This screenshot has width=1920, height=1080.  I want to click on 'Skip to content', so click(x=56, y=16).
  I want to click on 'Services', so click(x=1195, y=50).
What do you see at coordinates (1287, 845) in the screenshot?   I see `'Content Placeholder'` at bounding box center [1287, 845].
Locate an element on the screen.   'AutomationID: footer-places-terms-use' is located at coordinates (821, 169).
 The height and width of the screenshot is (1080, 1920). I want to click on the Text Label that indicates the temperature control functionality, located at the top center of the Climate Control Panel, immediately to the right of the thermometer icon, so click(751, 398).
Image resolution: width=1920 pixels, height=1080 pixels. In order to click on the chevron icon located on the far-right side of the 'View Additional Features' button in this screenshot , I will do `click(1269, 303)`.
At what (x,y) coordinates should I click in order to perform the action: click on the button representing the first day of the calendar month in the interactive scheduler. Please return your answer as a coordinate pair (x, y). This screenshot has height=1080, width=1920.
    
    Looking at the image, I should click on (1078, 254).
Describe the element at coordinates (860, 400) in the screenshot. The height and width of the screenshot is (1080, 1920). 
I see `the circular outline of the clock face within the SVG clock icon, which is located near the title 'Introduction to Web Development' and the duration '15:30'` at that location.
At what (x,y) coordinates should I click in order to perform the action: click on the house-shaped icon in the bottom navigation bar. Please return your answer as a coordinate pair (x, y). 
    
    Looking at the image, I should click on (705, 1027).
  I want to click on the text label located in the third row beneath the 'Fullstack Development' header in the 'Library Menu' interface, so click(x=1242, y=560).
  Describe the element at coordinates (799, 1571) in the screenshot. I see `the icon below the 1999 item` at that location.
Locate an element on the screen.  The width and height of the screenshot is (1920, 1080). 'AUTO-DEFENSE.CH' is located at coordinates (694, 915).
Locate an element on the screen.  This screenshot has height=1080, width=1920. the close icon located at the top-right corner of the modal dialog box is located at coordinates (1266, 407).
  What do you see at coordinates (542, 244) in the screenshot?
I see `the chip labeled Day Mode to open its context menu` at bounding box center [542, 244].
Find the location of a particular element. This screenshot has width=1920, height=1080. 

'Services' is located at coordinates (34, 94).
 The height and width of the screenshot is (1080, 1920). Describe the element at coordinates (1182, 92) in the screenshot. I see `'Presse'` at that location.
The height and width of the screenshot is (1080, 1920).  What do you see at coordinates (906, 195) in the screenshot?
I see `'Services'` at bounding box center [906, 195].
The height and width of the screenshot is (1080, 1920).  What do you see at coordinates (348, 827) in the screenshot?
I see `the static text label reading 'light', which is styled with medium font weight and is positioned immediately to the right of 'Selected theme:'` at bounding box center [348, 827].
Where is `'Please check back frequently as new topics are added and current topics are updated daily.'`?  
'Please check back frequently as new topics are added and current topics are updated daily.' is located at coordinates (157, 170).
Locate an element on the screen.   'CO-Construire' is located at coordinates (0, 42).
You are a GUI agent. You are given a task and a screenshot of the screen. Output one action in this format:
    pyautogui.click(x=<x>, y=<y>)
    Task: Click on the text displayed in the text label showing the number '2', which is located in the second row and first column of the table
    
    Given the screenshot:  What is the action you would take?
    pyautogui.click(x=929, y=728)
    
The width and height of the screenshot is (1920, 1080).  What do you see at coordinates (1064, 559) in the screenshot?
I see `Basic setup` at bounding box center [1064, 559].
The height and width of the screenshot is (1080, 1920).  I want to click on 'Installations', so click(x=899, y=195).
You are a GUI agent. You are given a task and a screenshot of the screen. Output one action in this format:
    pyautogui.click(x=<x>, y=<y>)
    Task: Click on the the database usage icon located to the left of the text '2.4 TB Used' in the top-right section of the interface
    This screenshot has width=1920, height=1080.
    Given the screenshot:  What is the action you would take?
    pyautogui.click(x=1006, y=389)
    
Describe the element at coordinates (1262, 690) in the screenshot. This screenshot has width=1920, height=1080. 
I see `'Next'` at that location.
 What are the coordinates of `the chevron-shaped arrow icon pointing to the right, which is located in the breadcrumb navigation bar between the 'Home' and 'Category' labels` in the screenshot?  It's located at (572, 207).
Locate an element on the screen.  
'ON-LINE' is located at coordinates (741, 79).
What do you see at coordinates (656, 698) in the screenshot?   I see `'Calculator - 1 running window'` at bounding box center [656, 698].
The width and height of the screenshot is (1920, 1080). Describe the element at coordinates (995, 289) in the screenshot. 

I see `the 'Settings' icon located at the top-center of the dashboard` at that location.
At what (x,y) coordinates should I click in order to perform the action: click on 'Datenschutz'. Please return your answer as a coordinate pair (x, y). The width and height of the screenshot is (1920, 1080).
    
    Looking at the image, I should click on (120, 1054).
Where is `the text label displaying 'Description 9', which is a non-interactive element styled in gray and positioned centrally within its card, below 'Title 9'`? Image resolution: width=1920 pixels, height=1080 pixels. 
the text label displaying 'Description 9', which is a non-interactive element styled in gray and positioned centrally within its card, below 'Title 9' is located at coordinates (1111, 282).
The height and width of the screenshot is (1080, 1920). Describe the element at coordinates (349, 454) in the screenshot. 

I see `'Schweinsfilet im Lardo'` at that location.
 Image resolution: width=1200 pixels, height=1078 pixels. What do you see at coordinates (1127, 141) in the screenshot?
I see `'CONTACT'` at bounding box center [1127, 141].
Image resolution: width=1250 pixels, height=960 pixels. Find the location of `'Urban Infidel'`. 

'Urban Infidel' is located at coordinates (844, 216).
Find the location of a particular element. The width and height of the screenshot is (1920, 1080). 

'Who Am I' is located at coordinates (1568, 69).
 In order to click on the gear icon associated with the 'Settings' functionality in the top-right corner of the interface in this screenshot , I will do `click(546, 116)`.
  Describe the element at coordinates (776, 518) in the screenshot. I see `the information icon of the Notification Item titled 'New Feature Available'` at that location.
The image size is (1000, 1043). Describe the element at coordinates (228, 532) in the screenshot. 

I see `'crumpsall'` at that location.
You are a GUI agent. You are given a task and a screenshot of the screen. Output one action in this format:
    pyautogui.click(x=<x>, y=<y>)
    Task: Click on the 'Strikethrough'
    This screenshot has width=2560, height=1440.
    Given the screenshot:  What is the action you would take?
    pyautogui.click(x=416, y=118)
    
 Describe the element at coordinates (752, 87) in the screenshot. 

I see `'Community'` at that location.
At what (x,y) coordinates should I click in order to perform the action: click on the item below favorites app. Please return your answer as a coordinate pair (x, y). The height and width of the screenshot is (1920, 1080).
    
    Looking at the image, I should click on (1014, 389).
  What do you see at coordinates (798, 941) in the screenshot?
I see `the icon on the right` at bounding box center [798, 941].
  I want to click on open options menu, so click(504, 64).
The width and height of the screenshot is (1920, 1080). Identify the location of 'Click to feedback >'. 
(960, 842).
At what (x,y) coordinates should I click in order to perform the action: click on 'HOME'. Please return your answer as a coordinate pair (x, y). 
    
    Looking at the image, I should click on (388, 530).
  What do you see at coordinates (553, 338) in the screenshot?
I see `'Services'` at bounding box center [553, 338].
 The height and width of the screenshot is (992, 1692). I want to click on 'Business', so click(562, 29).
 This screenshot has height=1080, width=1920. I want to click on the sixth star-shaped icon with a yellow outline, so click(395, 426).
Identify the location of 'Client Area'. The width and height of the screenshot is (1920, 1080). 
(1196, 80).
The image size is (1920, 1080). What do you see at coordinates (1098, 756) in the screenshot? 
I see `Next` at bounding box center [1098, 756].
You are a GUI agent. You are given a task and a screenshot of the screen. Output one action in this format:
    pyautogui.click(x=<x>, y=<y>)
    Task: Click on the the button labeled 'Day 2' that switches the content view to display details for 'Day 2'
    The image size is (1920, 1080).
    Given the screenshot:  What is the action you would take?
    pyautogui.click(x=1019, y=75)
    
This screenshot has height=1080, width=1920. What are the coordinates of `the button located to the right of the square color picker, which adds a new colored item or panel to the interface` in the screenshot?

· · · ·

▶ _Vorgegebene Aufgabe_
Geben Sie die Zeilen von derjenigen mit „The image size is (1920, 1080). What“ bis einschließlich derjenigen mit „center [1098, 756].“ unverändert wieder. Beide Grenzzeilen gehören dazu.

▶ _Fertige Antwort_
The image size is (1920, 1080). What do you see at coordinates (1098, 756) in the screenshot? 
I see `Next` at bounding box center [1098, 756].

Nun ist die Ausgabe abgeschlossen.